チェック:3枚を横並びにしたときの色味/明度/トリミングの統一。

デバイス別プレビュー

目的:Phone/Tablet/Desktop で崩れを事前に検出。
操作:右上 ビューモードで切替

  • Phone:見出しの改行/ボタンのタップ領域/カード間隔
  • Tablet → Desktop:横並びの高さ揃え/ヘッダーの詰まり
    Tips:見出しは 1–2 行に収めると視認性が上がる。

公開(Publish)と説明の記録

目的:変更を配信(CDN)に反映し、履歴を残す。
操作

  • 右上 公開→ ダイアログで 公開URL を確認し、
  • 公開の説明に要点を一文で記載(例:主要トピック画像と見出しを更新)→ 公開
  • 公開中ダイアログ。
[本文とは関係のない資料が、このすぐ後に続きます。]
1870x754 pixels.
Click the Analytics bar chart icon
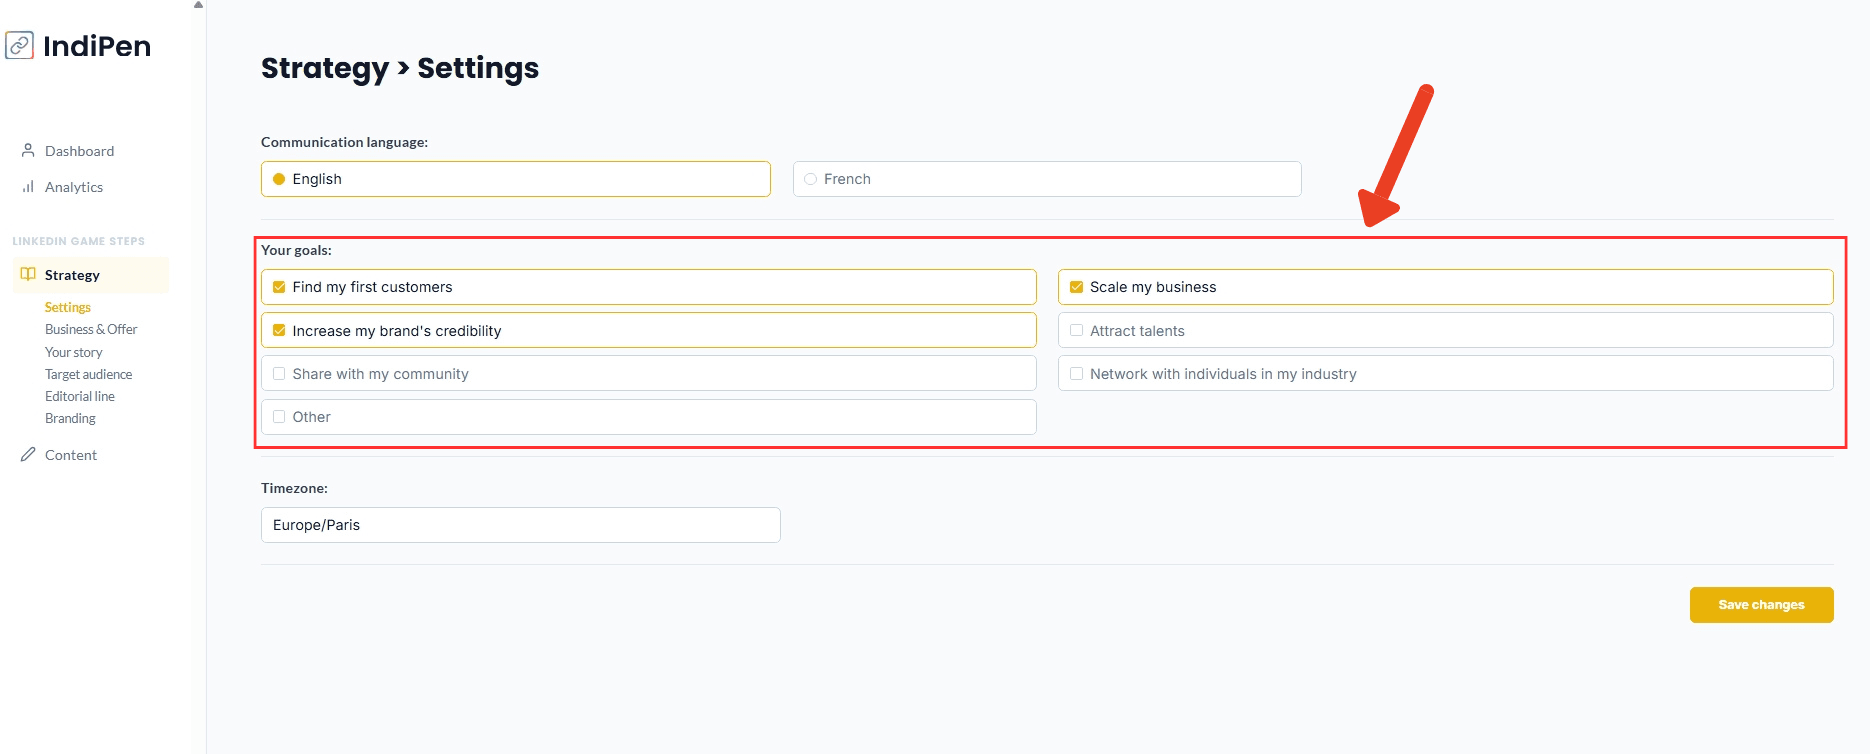point(28,187)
完了後 了解
    メモ:CDN/ブラウザキャッシュにより反映にラグが出る場合あり。プライベートウィンドウで確認すると早い。

サイトの有効化(Activate)

目的:サイト自体を利用可能に切替。通知メールが送信される場合あり。
操作

  • 左上メニュー → ワークスペース > 管理
  • 有効化 → ダイアログ OK
  • 画面上部の 「設定が正常に保存されました」 を確認
    注意:有効化前に ゲスト最小権限メンバー割当 の確認を必ず。

まとめ

いかがでしたでしょうか。

Experience Cloudのブランド設定は、見た目を整える作業ではなく、企業の基準をテーマや画像、レイアウト、ドメイン、通知メールに一貫して実装する運用設計です。

テンプレートとExperience Builderにより非エンジニアでも統一感のあるサイトを短期間で構築でき、Service CloudやKnowledgeと連携することでセルフサービスの質を高められます。

ブランドを基盤に据えることで、到達直後に公式性を伝え、ユーザーが迷わず目的の情報や手続きに進める導線が確立し、改版や多拠点展開も少ない手間で行えます。

管理者は公開前に権限や可視性を点検し、公開後は行動データをもとに調整を続けることで、デジタルエクスペリエンスを“見た目以上の成果”につなげていくことができます。